I always thought I was the sort of person who needs at least eight hours of sleep a night. And I was! But like all new parents I got a serious crash course in 'no sleep at all', and now I'm delighted when I get five hours. If I get to lie in until 7am on a Saturday, it's a result. Although I'm still crying on the inside over that one. And often on the outside too.

Gender-specific products
Another thing I've noticed since Rian was born is how the choice for girls and boys items varies so much. Things like baby clothes – there's usually twice the amount of space dedicated for girls compared to the boys section, which will mainly consist of blue or grey things, and that's about it. One or two shops might have a decent selection, but overall it's pretty bad.

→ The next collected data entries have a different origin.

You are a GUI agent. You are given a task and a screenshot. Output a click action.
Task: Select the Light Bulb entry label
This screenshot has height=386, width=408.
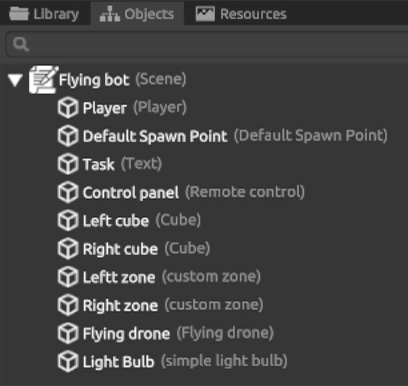click(x=119, y=362)
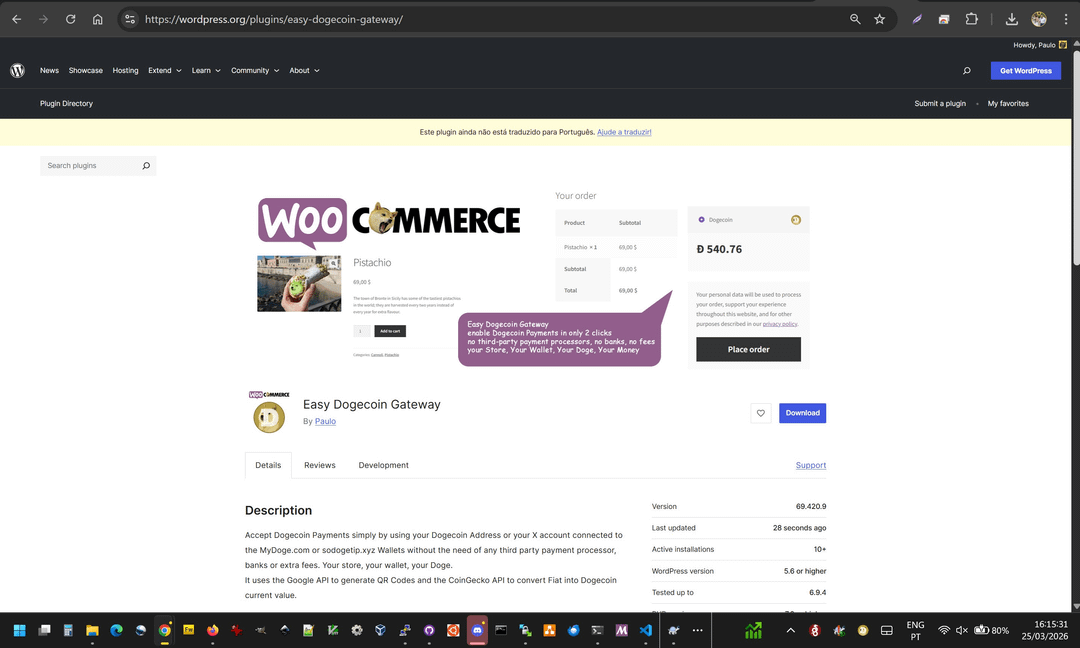The width and height of the screenshot is (1080, 648).
Task: Click the Get WordPress button
Action: (1025, 71)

Turns out I'm also pretty funny. That time I scratched my nose and Rian almost fell off his chair laughing at me... or the time I danced to a song on the radio and the poor kid could barely breathe he was laughing so hard. But babies are fickle creatures. The following day I decided to treat him to a nose scratching classic and he shot me a look of pity, practically raising one eyebrow in the process.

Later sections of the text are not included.